Graduation Year

2021

Embargo Period

7-14-2021

Document Type

Poster

Degree Name

Medical Doctor (MD)

Department

Neonatology

First Advisor

Alla Kushnir

Subject(s)

Pediatrics

Abstract

Background: Neonatal Opiate Withdrawal Syndrome (NOWS) has been a concern in the United States, with an incidence of 20 cases per 1000 live births. Most research on NOWS uses length of stay (LOS) in the hospital or length of pharmacological treatment (LOT) as outcome measures for treatment effectiveness. However, LOS does not account for other factors impacting neonatal care, such as other medical or social confounders. LOT may be a more precise measure to evaluate treatment effectiveness but does not account for possible need to continue close, in-hospital monitoring of withdrawal symptoms. Therefore, the aim of our research is to evaluate LOT and LOS, assessing what factors prolong hospital stay after completing pharmacological treatment for NOWS.

Objective: To evaluate factors that contribute to the difference between LOT and LOS.

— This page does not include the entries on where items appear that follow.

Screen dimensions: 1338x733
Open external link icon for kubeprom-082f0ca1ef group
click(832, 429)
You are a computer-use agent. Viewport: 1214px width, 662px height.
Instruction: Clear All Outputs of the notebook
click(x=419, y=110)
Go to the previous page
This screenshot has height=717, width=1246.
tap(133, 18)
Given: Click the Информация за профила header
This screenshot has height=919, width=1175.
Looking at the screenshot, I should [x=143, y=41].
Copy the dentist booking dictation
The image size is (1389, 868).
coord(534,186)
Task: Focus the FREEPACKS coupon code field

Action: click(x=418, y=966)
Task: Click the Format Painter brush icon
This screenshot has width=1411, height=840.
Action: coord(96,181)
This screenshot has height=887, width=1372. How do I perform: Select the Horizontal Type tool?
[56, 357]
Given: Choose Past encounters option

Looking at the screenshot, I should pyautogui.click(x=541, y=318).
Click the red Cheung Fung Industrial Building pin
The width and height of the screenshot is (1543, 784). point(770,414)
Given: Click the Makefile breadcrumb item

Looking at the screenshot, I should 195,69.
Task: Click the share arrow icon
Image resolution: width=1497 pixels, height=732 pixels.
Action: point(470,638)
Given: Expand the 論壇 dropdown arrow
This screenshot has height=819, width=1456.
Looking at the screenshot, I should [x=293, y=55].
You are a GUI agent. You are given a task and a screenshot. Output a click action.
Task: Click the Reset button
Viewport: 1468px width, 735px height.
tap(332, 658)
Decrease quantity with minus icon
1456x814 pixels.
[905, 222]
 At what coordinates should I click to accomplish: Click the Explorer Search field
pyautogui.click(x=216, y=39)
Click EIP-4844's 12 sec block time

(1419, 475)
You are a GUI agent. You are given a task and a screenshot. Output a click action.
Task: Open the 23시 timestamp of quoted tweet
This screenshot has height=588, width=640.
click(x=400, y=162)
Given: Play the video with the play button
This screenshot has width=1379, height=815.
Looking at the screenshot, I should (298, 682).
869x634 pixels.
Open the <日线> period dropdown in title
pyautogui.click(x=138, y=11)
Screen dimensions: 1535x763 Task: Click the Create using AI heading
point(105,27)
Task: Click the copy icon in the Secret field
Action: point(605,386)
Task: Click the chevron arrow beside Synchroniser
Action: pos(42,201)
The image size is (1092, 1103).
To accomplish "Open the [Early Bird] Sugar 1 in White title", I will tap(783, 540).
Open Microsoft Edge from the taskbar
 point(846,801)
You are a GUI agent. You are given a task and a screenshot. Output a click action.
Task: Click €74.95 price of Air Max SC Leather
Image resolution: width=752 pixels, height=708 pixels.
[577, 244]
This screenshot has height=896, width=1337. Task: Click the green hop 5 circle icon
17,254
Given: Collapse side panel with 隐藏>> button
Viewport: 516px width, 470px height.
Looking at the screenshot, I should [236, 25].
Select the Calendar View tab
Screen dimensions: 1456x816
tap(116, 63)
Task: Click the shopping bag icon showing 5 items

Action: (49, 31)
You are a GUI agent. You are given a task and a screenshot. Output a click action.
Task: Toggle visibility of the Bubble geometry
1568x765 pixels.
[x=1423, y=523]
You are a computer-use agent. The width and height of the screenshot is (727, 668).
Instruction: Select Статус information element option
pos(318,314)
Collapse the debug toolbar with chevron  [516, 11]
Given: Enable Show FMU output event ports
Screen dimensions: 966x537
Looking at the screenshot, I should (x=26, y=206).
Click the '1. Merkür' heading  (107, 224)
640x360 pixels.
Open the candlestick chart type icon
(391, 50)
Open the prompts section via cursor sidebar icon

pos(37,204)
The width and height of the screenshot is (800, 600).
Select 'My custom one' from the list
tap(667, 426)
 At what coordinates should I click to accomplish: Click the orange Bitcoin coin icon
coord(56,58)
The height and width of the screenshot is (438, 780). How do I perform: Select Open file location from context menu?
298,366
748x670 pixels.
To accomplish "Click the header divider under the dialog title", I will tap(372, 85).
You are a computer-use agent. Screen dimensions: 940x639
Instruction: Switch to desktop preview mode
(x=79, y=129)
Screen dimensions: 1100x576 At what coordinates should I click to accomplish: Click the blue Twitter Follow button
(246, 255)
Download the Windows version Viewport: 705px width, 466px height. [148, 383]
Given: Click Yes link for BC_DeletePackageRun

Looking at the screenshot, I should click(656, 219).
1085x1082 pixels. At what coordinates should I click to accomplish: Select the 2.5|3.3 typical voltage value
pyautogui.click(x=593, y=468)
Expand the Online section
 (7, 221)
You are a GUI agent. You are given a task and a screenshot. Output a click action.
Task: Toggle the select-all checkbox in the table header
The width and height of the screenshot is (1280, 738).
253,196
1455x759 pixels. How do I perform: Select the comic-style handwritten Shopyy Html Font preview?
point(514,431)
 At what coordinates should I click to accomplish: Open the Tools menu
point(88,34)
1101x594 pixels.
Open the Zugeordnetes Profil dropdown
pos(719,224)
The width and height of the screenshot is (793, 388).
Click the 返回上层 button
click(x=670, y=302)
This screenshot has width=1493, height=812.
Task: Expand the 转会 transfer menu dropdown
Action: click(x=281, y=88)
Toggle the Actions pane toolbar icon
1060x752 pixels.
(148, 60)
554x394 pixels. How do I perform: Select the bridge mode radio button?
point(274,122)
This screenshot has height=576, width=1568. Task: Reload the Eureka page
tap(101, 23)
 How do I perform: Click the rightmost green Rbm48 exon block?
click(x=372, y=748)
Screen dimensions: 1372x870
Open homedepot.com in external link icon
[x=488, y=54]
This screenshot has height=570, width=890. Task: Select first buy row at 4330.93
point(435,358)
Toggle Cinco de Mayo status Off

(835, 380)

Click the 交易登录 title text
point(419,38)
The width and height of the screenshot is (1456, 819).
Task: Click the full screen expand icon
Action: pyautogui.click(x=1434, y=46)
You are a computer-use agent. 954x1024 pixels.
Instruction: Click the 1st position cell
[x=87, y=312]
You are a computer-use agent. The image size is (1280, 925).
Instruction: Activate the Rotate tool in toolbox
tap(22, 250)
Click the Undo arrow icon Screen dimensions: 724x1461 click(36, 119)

Methods: A retrospective medical chart review of all neonates born to mothers with evidence of substance use/abuse from 2011 – 2017 at a tertiary care center was conducted by using EPIC EHR system. Neonates over 35 weeks gestational age with in-utero opioid exposure and no other major congenital anomalies, who received pharmacological treatment for NOWS were included. Demographic data as well as outcome data related to the difference between LOT and LOS was analyzed using multivariate analysis. Prolonged hospital stay is considered for LOS-LOT greater than 48 hours.

Results: 229 neonates were included in the study with median LOT 22 days and median LOS 29 days. Of the 62% who had prolonged hospital stay after cessation of pharmacological treatment for NOWS, 43% were due to a hold placed by child protection service. There was a correlation in increased time between LOT and LOS and maternal age (p=0.001), as well as receiving treatment in the NICU (p=0.005). There is a trend towards a shorter stay in neonates with higher birth weight (p=0.05) and gestational age (p=0.08). Maternal polysubstance use did not statistically increase the stay (p=0.929). Prolonged stay had no effect on readmission within 30 days (p=0.882). Mean LOS and LOT per year of birth were statistically different (p

Conclusions: Close to half of the babies treated for NOWS had a pronged LOS, most of which was due to a social hold or a hold by child protective services. The average cost of treatment for infants with NOWS is $79,937.75. By addressing underlying factors that prolong the stay in the hospital past medical care, we may be able to decrease medical spending and improve overall care for these neonates.